The discovery of RNA interference (RNAi) in 1998 was one of the most unexpected findings in the last 30 years. The Nobel-winning observations were made in C. elegans, where RNAi is particularly potent. Two aspects of RNAi in C. elegans contribute to this potency; the double-strand (ds)RNA triggers are mobile, spreading the silencing to cells throughout the organisms, and once triggered, RNAi is self-amplifying, resulting in robust silencing. I was particularly intrigued by dsRNA mobility, an observation that lacked a ready mechanistic explanation. To investigate this, two graduate students in my lab, Bill Winston and Christina Molodowitch, isolated mutants that specifically disrupted dsRNA mobility (Science, PDF). This screen identified SID-1, which encodes a large transmembrane protein that we subsequently showed acts as a dsRNA channel essential for the import of silencing signals (Science, PDF). SID-1 homologs are present in many animals and all vertebrates. The human and mouse Sidt1 and Sidt2 proteins are remarkably well conserved, suggesting a highly selected function. To investigate, we obtained Sidt1 and Sidt2 knock-out mice.

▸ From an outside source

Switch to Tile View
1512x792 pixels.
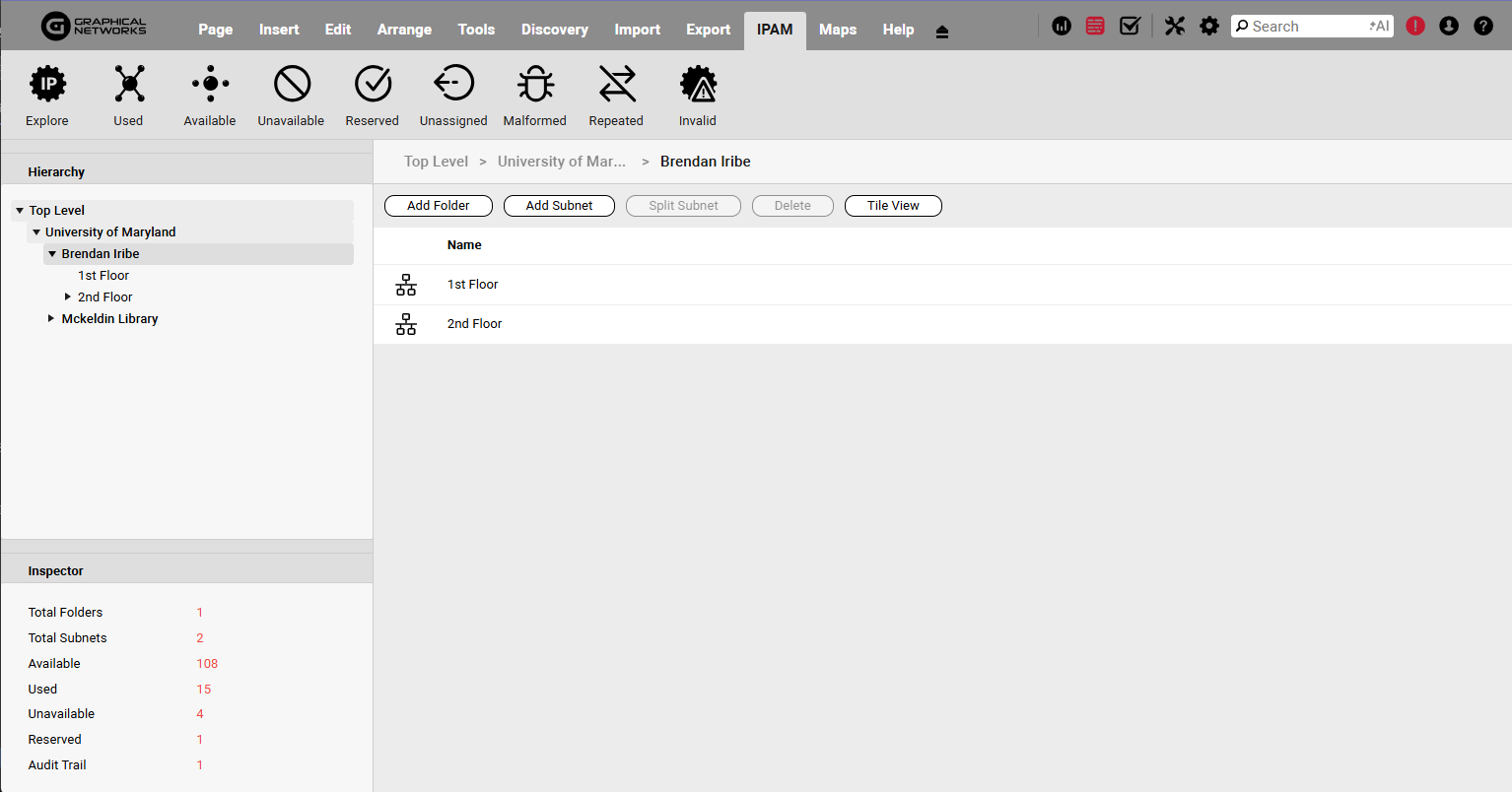(893, 206)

In this month’s Immunity, PDF, we report that Sidt2, like SID-1, imports extracellular dsRNA into cells. But rather than triggering an RNAi response, the imported dsRNA triggers an interferon-mediated antiviral response. It has been known for decades that extracellular dsRNA triggers a potent anti-viral response, but inexplicably, the dsRNA receptors for this response, RIG-I and MDA-5, are cytoplasmic proteins. How extracellular dsRNA is delivered to the cytoplasm had remained mysterious. Ken Pang, a former postdoc in my lab, and I, together with his colleagues at the Walter and Eliza Hall Institute of Medical Research in Melbourne Australia, have shown that Sidt2 is localized in endo-lysosomes where it interacts with internalized dsRNA. When Sidt2 is absent, the internalized dsRNA remains trapped in these vesicles, but in wild-type cells it is released into the cytoplasm. The released dsRNA then triggers RIG-I-like receptor (RLR) signaling, including MAVS aggregation, to activate interferon production. Infection of Sidt2 knockout mice with herpes simplex virus (HSV) is lethal, while control mice survive. This likely explains the remarkable conservation of these proteins. Intriguingly this effect is triggered not in virally infected cells, but in their uninfected neighbors. This so-called bystander effect, whereby viral replication intermediates are release by infected cells, bypasses the intricate viral mechanisms that mask the presence of viral dsRNA.
These are very satisfying results, showing conserved activity (dsRNA import) and parallel outputs (RNAi in C. elegans and RLR-signaling in mouse) between these homologous proteins.